Così, tanto l'espressione
di Nicola era distratta e forse insensibile quel giorno in cui salì sul fico
del signor Corsini, albero che lui appositamente aveva piantato per tentare di
far divertire i bambini, tanto il suo pensiero rivolto a Carla, a ciò che
avrebbe potuto essere e magari lo era stato senza che lui se ne fosse accorto,
durò appena il tempo di finire la sigaretta mentre lei veniva fatta salire
sulla camionetta e poi da lì in carcere e le lettere a Rio e Carlo che non la
dimenticò ma sono altre storie e così complesse che non basterebbe davvero un
romanzo intero per poterci almeno capire qualcosa.
La vita militare lo
affascinava. Già una frase come questa dipinge tutto intero un uomo e il resto
sono solo davvero illazioni da bar. Il perché così fosse non ci è dato di
saperlo poiché, per una volta, persino la foto di lui sul fico appare
misteriosa e indecifrabile. Che il bambino sarebbe arrivato sin lì e non certo
geograficamente nessuno se lo sarebbe proprio aspettato. Del resto questa non fu
l'ultima né l'unica novità che Nicola propose per la sua vita e noi non
possiamo fare altro che annotarla. Certo, magari con l'amaro in bocca, di
controvoglia, un altro destino ci sarebbe piaciuto di più, non certo che si
fosse sposato, per carità, e poi in carcere come avrebbe potuto, ma dopo
l'evasione saremmo stati più contenti di ritrovarlo magari gaucho in Brasile
che l'aria degli altipiani fa bene e soprattutto non c'è lo sferraglio delle
armi automatiche.
Ma dobbiamo arrenderci
davanti alla realtà.

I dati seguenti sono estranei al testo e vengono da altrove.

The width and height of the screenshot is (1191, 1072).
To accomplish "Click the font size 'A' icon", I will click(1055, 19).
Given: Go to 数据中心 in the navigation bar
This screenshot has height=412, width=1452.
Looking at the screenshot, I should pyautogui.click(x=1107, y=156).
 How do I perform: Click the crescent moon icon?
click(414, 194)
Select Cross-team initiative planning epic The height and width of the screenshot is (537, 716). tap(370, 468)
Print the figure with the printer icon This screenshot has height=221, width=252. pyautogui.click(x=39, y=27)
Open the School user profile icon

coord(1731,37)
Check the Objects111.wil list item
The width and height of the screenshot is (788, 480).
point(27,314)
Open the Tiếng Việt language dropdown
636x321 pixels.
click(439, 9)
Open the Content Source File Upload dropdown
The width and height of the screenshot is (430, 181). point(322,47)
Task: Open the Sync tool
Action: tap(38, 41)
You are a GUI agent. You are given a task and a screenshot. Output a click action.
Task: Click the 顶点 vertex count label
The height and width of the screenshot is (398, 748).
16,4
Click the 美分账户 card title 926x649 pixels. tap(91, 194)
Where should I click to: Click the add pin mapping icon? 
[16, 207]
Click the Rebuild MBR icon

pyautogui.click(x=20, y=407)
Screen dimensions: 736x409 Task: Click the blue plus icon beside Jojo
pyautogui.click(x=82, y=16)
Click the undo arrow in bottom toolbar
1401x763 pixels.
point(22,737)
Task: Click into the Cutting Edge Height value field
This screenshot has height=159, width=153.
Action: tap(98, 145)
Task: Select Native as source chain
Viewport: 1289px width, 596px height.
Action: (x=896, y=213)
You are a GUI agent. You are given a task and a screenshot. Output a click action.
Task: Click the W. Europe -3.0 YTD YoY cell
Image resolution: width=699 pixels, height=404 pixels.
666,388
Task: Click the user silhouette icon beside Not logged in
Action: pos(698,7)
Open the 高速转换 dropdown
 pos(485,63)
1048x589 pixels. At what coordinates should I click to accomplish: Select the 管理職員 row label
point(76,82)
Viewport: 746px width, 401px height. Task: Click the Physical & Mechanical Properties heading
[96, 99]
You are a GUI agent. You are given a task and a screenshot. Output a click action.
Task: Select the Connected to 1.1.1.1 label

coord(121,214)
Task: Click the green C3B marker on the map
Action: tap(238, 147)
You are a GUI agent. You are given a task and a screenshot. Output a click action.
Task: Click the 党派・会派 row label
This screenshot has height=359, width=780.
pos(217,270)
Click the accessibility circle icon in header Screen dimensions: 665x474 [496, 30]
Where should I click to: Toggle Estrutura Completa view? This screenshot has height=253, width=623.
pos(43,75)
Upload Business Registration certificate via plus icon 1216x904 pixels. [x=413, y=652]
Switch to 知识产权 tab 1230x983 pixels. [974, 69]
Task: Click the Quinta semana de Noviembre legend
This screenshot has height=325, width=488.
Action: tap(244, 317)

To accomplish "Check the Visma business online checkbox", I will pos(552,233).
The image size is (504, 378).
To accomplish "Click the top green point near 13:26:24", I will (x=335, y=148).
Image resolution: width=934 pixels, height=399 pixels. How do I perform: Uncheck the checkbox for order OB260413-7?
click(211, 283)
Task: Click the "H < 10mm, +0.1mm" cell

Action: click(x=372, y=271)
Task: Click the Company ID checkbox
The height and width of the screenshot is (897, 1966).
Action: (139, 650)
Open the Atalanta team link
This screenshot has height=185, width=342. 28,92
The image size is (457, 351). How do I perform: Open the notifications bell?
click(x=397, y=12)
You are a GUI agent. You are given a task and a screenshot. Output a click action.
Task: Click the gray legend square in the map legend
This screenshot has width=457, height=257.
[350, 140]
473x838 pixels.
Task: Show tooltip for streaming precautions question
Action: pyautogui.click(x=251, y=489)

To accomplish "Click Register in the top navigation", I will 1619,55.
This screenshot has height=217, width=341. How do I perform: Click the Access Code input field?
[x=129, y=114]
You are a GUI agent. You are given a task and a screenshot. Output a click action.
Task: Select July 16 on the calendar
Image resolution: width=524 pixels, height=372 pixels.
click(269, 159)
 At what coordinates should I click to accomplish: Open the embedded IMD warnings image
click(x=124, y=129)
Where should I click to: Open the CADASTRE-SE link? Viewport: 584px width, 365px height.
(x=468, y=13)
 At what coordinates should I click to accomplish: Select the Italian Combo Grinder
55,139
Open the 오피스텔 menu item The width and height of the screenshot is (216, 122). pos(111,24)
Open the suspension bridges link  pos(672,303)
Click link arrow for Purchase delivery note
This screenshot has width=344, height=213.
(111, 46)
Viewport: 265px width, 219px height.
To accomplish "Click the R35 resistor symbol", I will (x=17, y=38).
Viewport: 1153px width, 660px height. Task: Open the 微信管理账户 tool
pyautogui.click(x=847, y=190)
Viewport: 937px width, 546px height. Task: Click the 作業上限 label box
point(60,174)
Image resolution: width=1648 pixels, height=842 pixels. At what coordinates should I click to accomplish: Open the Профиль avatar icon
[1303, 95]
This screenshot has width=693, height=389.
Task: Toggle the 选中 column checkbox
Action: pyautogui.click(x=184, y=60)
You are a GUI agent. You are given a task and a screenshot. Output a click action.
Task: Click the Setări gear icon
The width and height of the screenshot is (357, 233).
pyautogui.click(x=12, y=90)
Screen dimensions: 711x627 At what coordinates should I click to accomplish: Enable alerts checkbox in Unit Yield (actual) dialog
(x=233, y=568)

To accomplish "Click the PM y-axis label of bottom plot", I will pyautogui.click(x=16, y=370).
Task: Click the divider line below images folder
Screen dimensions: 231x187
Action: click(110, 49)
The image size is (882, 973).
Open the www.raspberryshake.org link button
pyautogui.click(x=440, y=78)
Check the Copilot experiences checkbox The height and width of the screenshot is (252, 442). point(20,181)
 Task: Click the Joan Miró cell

Fuggono fuggono fuggono tutti i bambini del mondo,
qualcuno parte per andarsene lontano e non tornare, altri si fermano a mezza
strada e non tornano solo perché hanno perso la memoria, altri ancora restano
per sempre, ma solo alcuni, pochissimi, ricordano quell'albero di fico ed ogni
estate vanno a dormirci sotto.
Così i ricordi di Nicola
erano pura retorica. Buona solo per divertire gli amici al bar oppure per
intrattenere le puttane facendo finta di essere un sentimentale. Niente passione
nella sua vita e davvero una strana sorte per uno che è nato a Rio.
Quando il mattino dopo si svegliò era stanco. Dimenticato per sempre
l'attimo che gli aveva fatto pensare a una figlia il suo pensiero era unicamente
rivolto alla colazione. Non che negli accampamenti dei mercenari le colazioni
fossero soddisfacenti, tutt'altro, solo che quel giorno era in permesso, avrebbe
potuto recarsi in città, e già pregustava il sapore delle paste alla panna di
quella pasticceria di Durban, certo lontana dal porto che i luoghi dei bigné
d'ogni colore non hanno mai solitamente niente a che vedere col mare,
indirettamente alle volte sì ma in fondo sono solo storie, eccezioni che
possono accadere soltanto sulle isole della costa tirrenica.
Nicola era stanco sia per
il turno di servizio che si era protratto ben oltre la mezzanotte che a causa di
un sentimento malevolo nei confronti del mondo nato in lui fin dalla sera
precedente. Che tale stato d'animo fosse derivato dal suo incontro con Carla,
dai pensieri rimorsi speranze sogni incertezze possibilità che la ragazza
avrebbe fatto nascere in lui è del resto fare troppo onore alle sue possibilità
di riflessione, del tutto inesistenti. Eppure, anche in chi non è capace di
riconoscerla, l'ansia dell'esistenza esiste ed a volte si fa pure sentire.
Certo, in questi casi, essa esprime le sue possibilità attraverso canali
laterali, apparentemente insensati, fu per questo che la panna dei bigné quella
mattina gli parve avere uno strano e non del tutto confacente sapore.